Günstiger Ökostromtarif
Was das Thema Akzeptanz anbelangt, hat WPD immer wieder auch den vergünstigten Stromtarif für Anwohner propagiert. Das Modell ist inzwischen etabliert. „Der günstige Ökostromtarif ist ein Baustein in unserem für jedes Projekt individuell entwickelten Konzept“, so Brösamle. Im Gegensatz zur Investition in eine Windparkbeteiligung, etwa in Form eines festverzinslichen Produktes oder eines Bürgerwindrades, sei seitens der Bürger hier kein Kapital notwendig. Daher lasse sich dieses Instrument auch dann umsetzen, wenn das Interesse der Bürgerschaft an einer eigenen Investition in den Windpark gering ist. „Grundsätzlich beobachten wir gerade in frühen Projektphasen ein hohes Interesse an Ökostromtarifen.“ Ein Wechsel des Stromtarifes stelle für den privaten Verbraucher aber auch eine Hürde dar, die den Wechselanteil in neue Tarife immer beschränke. Das gelte auch für die durch WPD angebotenen Tarife. Unterm Strich muss man also sagen, dass die Aufgaben wachsen.

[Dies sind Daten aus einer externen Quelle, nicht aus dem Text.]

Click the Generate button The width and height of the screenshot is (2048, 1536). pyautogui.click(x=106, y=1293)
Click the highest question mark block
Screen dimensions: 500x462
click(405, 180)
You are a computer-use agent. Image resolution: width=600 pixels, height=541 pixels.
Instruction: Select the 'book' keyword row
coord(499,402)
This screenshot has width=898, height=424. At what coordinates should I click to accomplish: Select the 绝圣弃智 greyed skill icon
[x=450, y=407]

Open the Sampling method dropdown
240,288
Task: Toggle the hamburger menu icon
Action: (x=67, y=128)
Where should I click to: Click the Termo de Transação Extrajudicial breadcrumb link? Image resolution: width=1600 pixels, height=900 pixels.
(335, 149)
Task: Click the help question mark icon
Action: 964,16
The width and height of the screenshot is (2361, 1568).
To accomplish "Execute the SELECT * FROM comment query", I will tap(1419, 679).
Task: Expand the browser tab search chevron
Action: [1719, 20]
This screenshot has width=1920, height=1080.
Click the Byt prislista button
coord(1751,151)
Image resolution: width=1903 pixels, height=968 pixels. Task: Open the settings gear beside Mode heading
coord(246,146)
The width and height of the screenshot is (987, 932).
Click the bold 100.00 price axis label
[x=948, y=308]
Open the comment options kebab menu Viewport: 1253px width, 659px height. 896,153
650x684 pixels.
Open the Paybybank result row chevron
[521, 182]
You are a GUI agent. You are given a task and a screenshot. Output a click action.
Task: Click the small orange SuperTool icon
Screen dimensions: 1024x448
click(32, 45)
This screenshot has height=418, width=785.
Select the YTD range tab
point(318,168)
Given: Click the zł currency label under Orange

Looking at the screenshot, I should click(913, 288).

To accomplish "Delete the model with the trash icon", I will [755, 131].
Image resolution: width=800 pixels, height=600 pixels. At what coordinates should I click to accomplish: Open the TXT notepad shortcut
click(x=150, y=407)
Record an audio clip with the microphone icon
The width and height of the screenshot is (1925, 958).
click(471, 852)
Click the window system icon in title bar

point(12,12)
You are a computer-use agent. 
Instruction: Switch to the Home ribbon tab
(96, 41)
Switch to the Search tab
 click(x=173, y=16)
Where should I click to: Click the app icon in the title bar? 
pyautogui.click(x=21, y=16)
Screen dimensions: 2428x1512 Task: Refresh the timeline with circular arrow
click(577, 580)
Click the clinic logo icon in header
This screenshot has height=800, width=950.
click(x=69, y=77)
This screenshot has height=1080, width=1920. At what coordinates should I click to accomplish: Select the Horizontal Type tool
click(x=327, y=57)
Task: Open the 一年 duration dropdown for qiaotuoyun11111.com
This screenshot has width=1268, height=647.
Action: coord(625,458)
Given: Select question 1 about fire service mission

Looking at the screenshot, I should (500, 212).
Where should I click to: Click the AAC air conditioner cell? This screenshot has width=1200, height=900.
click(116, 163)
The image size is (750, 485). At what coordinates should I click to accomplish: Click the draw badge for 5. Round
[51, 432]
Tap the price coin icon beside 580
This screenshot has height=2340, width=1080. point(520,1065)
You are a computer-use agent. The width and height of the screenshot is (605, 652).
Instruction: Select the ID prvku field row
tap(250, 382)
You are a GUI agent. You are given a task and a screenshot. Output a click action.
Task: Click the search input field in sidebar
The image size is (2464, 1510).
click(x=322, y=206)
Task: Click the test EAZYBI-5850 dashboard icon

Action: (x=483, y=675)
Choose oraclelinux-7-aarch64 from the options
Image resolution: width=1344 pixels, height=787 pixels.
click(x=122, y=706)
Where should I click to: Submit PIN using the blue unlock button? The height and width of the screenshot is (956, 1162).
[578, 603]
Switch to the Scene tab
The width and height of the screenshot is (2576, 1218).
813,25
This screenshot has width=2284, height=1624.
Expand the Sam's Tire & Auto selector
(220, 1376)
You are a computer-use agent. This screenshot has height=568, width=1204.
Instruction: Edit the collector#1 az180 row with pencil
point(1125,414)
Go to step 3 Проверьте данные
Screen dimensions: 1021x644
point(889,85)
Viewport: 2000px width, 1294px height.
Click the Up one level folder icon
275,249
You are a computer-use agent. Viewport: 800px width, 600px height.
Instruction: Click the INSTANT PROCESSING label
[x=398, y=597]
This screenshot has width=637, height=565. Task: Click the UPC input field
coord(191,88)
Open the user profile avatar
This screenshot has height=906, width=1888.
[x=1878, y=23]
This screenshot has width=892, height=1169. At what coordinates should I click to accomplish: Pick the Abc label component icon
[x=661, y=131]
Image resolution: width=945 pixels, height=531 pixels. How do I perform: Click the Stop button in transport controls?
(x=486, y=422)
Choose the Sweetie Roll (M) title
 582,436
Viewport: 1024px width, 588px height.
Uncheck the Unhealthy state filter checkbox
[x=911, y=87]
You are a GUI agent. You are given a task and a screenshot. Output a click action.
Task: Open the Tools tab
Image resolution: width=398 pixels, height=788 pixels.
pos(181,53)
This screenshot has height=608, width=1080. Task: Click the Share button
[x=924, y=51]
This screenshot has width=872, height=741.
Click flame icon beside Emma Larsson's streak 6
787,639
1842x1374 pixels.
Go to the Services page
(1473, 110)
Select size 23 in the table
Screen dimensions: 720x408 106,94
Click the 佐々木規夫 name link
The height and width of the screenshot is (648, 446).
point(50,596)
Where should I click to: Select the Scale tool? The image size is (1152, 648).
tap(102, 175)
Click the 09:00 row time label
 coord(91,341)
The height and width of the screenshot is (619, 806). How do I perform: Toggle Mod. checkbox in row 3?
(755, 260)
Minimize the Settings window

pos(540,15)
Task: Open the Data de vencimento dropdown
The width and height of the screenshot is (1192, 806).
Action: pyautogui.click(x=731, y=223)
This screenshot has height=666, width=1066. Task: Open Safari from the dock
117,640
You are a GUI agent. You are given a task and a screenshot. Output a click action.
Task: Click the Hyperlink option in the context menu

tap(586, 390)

Der Weiterbetrieb von Bestandsanlagen erweist sich als ebenso große Herausforderung wie die Planung neuer Projekte. Gleichzeitig zeigt sich jedoch, dass sich neue Wege auftun. Partnerschaften und Kooperationen werden geschlossen, während Finanzdienstleister immer stärker als Unterstützer auftreten, damit Projekte tatsächlich realisiert werden. Und auch die Anwohner erhalten immer bessere und vielfältigere Angebote, um sich an den Vorhaben zu beteiligen, sodass Proteste künftig abnehmen dürften. Bleibt die Hoffnung auf eine Bundespolitik, die sich endlich zu den erneuerbaren Energien bekennt und anfängt die größten Hürden abzubauen.